[Start of Attachment]

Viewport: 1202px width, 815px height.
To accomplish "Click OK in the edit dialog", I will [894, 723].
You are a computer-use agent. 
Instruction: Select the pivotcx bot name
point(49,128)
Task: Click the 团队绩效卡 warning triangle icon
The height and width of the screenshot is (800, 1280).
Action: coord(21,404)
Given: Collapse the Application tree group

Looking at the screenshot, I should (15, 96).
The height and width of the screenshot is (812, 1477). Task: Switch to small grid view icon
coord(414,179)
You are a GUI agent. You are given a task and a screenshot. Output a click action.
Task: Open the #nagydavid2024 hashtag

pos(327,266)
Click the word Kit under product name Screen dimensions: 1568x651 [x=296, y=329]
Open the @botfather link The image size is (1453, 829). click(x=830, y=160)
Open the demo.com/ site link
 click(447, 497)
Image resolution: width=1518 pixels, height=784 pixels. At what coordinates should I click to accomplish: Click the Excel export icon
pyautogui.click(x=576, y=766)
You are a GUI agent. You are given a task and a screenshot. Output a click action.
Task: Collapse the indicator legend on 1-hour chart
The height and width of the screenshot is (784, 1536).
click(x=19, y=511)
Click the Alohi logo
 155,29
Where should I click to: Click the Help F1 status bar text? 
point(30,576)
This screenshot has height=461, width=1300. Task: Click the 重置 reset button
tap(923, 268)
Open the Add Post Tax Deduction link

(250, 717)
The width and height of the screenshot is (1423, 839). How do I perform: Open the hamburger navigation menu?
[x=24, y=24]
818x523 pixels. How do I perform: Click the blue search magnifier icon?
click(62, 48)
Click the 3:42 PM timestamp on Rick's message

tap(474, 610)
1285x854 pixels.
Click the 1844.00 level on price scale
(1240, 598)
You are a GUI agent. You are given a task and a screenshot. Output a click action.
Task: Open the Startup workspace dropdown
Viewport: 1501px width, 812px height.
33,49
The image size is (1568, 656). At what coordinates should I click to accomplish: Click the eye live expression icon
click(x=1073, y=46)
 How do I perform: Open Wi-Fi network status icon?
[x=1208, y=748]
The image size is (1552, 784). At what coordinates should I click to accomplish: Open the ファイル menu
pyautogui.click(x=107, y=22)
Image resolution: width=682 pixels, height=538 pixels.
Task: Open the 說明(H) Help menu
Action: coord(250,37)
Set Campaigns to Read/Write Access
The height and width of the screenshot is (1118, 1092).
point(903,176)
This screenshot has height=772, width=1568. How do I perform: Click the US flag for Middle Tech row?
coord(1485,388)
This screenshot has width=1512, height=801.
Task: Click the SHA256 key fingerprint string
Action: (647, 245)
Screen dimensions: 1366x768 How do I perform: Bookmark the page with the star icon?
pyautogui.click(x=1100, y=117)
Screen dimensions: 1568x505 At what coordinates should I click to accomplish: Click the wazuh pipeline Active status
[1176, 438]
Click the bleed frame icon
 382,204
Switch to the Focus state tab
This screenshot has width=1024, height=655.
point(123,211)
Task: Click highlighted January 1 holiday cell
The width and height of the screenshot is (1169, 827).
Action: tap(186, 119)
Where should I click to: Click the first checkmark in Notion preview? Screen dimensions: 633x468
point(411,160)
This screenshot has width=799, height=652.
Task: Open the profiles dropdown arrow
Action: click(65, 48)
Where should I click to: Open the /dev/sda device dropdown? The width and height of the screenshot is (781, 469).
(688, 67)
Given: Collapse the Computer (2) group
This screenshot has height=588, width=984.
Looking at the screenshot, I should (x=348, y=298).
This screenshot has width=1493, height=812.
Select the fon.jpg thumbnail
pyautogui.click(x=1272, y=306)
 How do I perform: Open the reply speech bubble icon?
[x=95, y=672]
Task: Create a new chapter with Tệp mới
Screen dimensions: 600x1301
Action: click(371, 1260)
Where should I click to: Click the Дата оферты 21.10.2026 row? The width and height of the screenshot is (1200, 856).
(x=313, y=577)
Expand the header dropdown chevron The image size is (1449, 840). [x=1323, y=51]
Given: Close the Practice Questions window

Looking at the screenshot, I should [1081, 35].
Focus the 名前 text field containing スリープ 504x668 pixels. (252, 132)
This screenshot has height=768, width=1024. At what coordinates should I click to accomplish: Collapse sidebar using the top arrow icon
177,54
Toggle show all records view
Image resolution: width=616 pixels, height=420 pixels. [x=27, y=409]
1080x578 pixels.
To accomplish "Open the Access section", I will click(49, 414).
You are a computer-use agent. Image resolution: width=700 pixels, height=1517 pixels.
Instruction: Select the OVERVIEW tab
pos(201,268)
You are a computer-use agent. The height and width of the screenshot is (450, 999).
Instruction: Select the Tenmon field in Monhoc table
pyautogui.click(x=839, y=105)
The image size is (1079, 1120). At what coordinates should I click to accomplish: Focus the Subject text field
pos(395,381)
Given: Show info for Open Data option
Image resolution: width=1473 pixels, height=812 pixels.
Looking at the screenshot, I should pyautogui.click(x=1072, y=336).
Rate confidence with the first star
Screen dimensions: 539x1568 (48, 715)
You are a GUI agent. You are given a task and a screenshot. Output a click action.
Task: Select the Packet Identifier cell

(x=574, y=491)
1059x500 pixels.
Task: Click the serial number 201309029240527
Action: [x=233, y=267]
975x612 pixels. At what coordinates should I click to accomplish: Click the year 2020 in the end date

[End of Attachment]

The problem: Every line of the material above should be set down again exactly.

Your response:
Viewport: 1202px width, 815px height.
To accomplish "Click OK in the edit dialog", I will [894, 723].
You are a computer-use agent. 
Instruction: Select the pivotcx bot name
point(49,128)
Task: Click the 团队绩效卡 warning triangle icon
The height and width of the screenshot is (800, 1280).
Action: coord(21,404)
Given: Collapse the Application tree group

Looking at the screenshot, I should (15, 96).
The height and width of the screenshot is (812, 1477). Task: Switch to small grid view icon
coord(414,179)
You are a GUI agent. You are given a task and a screenshot. Output a click action.
Task: Open the #nagydavid2024 hashtag

pos(327,266)
Click the word Kit under product name Screen dimensions: 1568x651 [x=296, y=329]
Open the @botfather link The image size is (1453, 829). click(x=830, y=160)
Open the demo.com/ site link
 click(447, 497)
Image resolution: width=1518 pixels, height=784 pixels. At what coordinates should I click to accomplish: Click the Excel export icon
pyautogui.click(x=576, y=766)
You are a GUI agent. You are given a task and a screenshot. Output a click action.
Task: Collapse the indicator legend on 1-hour chart
The height and width of the screenshot is (784, 1536).
click(x=19, y=511)
Click the Alohi logo
 155,29
Where should I click to: Click the Help F1 status bar text? 
point(30,576)
This screenshot has height=461, width=1300. Task: Click the 重置 reset button
tap(923, 268)
Open the Add Post Tax Deduction link

(250, 717)
The width and height of the screenshot is (1423, 839). How do I perform: Open the hamburger navigation menu?
[x=24, y=24]
818x523 pixels. How do I perform: Click the blue search magnifier icon?
click(62, 48)
Click the 3:42 PM timestamp on Rick's message

tap(474, 610)
1285x854 pixels.
Click the 1844.00 level on price scale
(1240, 598)
You are a GUI agent. You are given a task and a screenshot. Output a click action.
Task: Open the Startup workspace dropdown
Viewport: 1501px width, 812px height.
33,49
The image size is (1568, 656). At what coordinates should I click to accomplish: Click the eye live expression icon
click(x=1073, y=46)
 How do I perform: Open Wi-Fi network status icon?
[x=1208, y=748]
The image size is (1552, 784). At what coordinates should I click to accomplish: Open the ファイル menu
pyautogui.click(x=107, y=22)
Image resolution: width=682 pixels, height=538 pixels.
Task: Open the 說明(H) Help menu
Action: coord(250,37)
Set Campaigns to Read/Write Access
The height and width of the screenshot is (1118, 1092).
point(903,176)
This screenshot has height=772, width=1568. How do I perform: Click the US flag for Middle Tech row?
coord(1485,388)
This screenshot has width=1512, height=801.
Task: Click the SHA256 key fingerprint string
Action: (647, 245)
Screen dimensions: 1366x768 How do I perform: Bookmark the page with the star icon?
pyautogui.click(x=1100, y=117)
Screen dimensions: 1568x505 At what coordinates should I click to accomplish: Click the wazuh pipeline Active status
[1176, 438]
Click the bleed frame icon
 382,204
Switch to the Focus state tab
This screenshot has width=1024, height=655.
point(123,211)
Task: Click highlighted January 1 holiday cell
The width and height of the screenshot is (1169, 827).
Action: tap(186, 119)
Where should I click to: Click the first checkmark in Notion preview? Screen dimensions: 633x468
point(411,160)
This screenshot has width=799, height=652.
Task: Open the profiles dropdown arrow
Action: click(65, 48)
Where should I click to: Open the /dev/sda device dropdown? The width and height of the screenshot is (781, 469).
(688, 67)
Given: Collapse the Computer (2) group
This screenshot has height=588, width=984.
Looking at the screenshot, I should (x=348, y=298).
This screenshot has width=1493, height=812.
Select the fon.jpg thumbnail
pyautogui.click(x=1272, y=306)
 How do I perform: Open the reply speech bubble icon?
[x=95, y=672]
Task: Create a new chapter with Tệp mới
Screen dimensions: 600x1301
Action: click(371, 1260)
Where should I click to: Click the Дата оферты 21.10.2026 row? The width and height of the screenshot is (1200, 856).
(x=313, y=577)
Expand the header dropdown chevron The image size is (1449, 840). [x=1323, y=51]
Given: Close the Practice Questions window

Looking at the screenshot, I should [1081, 35].
Focus the 名前 text field containing スリープ 504x668 pixels. (252, 132)
This screenshot has height=768, width=1024. At what coordinates should I click to accomplish: Collapse sidebar using the top arrow icon
177,54
Toggle show all records view
Image resolution: width=616 pixels, height=420 pixels. [x=27, y=409]
1080x578 pixels.
To accomplish "Open the Access section", I will click(49, 414).
You are a computer-use agent. Image resolution: width=700 pixels, height=1517 pixels.
Instruction: Select the OVERVIEW tab
pos(201,268)
You are a computer-use agent. The height and width of the screenshot is (450, 999).
Instruction: Select the Tenmon field in Monhoc table
pyautogui.click(x=839, y=105)
The image size is (1079, 1120). At what coordinates should I click to accomplish: Focus the Subject text field
pos(395,381)
Given: Show info for Open Data option
Image resolution: width=1473 pixels, height=812 pixels.
Looking at the screenshot, I should pyautogui.click(x=1072, y=336).
Rate confidence with the first star
Screen dimensions: 539x1568 (48, 715)
You are a GUI agent. You are given a task and a screenshot. Output a click action.
Task: Select the Packet Identifier cell

(x=574, y=491)
1059x500 pixels.
Task: Click the serial number 201309029240527
Action: [x=233, y=267]
975x612 pixels. At what coordinates should I click to accomplish: Click the year 2020 in the end date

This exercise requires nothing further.